Job: Find every line in the listing below that contains the string "settings", matching case exactly, and copy each one in full.

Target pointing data

━━━

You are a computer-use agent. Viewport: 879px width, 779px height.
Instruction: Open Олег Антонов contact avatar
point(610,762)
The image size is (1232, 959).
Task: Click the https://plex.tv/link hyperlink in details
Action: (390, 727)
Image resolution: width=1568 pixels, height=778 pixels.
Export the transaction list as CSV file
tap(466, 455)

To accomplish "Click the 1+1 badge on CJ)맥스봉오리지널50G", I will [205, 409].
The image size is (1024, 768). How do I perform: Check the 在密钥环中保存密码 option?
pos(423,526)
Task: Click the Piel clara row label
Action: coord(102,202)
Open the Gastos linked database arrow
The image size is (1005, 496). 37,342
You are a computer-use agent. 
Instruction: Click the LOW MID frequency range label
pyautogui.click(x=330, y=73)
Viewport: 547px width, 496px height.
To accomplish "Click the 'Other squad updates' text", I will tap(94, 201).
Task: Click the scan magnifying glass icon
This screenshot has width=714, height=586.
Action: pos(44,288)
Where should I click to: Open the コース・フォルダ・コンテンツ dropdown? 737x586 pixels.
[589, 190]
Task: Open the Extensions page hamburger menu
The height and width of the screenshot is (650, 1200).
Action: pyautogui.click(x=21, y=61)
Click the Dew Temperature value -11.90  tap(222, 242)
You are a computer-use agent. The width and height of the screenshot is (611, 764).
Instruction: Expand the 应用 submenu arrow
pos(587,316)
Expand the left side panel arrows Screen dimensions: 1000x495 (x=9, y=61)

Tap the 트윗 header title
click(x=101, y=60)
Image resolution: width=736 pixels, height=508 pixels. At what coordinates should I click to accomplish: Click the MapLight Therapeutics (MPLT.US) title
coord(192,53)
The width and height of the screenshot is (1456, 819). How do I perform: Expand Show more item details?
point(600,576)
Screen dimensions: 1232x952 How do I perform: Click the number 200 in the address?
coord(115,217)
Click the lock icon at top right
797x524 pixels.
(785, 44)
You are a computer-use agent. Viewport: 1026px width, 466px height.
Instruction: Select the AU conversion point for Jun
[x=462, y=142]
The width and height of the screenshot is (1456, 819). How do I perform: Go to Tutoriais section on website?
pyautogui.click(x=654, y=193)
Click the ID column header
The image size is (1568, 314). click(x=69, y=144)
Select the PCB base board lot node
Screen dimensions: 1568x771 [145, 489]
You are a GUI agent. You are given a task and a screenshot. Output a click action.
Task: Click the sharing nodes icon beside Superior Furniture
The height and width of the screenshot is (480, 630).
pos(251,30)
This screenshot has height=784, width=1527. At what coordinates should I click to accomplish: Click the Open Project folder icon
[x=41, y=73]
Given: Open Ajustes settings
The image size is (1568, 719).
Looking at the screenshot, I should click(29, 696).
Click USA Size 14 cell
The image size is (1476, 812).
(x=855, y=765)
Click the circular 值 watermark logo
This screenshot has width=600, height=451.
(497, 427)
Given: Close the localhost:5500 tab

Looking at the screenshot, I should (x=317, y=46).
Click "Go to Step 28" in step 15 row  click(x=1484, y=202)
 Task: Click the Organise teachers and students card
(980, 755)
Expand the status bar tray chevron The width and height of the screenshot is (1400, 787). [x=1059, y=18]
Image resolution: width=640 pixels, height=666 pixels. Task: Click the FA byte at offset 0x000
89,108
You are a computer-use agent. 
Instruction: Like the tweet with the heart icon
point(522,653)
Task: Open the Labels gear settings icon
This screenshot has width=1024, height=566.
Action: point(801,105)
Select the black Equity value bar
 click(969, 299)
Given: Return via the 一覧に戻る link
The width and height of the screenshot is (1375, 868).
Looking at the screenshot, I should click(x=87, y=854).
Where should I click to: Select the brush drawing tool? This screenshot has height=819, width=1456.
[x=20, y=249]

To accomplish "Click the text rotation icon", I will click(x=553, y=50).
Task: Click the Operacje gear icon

━━━

Full answer:
Given: Open Ajustes settings
Task: Open the Labels gear settings icon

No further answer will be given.